A chat with Kirsten Porter, editor of the upcoming The Collected Poems of E. Ethelbert Miller
Choices. Please do not ask me if I want Chinese take-out or pizza. In a crowded movie theater, do not tell me to choose where we will sit. Packing for a trip, I will throw in my suitcase six blouses in different shades of purple and end up wearing only one. I can teach a course on indecisiveness.
But now I must master the art of decision making as editor of a book of collected poems. How do other editors navigate through so many choices? As I mentioned in my previous post, I turn to my own bookshelves for ample research to answer this question. My home office becomes the site of a new building project as I make towers of books—the collected poems of Walt Whitman, Gwendolyn Brooks, C.K. Williams. My floor disappears under a stack of selected works by William Stafford, Maya Angelou, and Dylan Thomas. My Pomeranian narrowly misses knocking over the leaning tower of poems by Elizabeth Bishop, Langston Hughes, and Louise Glück. When I finish building, I begin to research the collections to understand my editorial options.
And then I breathed. For me, the art of decision making for this collected poems project was rooted in the knowledge that there were many choices to make but no set rules for the blueprint of my book. For as many collections as I pored over, no two editors followed the same arrangement. This was a relief—I had freedom to make my own choices. This was a small moment of panic—I had freedom to make my own choices.

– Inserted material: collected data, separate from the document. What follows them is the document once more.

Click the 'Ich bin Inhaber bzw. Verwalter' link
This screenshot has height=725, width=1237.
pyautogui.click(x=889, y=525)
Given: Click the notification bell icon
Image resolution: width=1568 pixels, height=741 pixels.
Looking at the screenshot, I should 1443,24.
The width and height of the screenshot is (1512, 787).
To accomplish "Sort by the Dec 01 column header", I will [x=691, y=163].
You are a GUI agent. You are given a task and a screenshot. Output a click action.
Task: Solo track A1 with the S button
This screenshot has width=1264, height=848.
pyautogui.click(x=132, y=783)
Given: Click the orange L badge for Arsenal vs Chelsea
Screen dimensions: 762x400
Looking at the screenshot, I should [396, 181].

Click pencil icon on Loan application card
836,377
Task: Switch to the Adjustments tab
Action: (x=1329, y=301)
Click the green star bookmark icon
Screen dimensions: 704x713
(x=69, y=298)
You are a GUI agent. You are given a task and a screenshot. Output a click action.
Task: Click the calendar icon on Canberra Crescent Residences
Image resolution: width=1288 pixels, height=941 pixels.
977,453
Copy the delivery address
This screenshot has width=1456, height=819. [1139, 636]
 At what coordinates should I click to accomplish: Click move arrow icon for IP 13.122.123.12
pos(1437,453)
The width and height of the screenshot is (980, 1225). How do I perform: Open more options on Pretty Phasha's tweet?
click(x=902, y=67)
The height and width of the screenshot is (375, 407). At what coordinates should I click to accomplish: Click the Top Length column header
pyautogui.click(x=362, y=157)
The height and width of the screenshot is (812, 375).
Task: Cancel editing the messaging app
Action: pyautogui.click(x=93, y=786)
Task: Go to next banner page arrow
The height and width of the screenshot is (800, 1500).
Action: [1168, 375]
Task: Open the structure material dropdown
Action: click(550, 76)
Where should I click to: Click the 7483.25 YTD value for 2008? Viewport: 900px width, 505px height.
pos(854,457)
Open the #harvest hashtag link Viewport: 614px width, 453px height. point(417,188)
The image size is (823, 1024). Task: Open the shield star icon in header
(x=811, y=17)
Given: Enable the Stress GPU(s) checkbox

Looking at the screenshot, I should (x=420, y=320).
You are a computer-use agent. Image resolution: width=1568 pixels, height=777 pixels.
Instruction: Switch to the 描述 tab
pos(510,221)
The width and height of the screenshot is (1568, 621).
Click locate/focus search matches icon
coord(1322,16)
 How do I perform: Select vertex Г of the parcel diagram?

So, I began making decisions, one choice at a time. An epigraph to start off the collection? Sure. How about using two? Quotes by artist Andy Warhol and author André Gide were strong openers for Ethelbert’s Collected Poems. Acknowledgements at the beginning or end? Let’s start the book with gratitude, thanking those who have supported this project and are eagerly awaiting its publication. (Note to self: don’t forget to thank your parents here.) And now for the arrangement of the poems.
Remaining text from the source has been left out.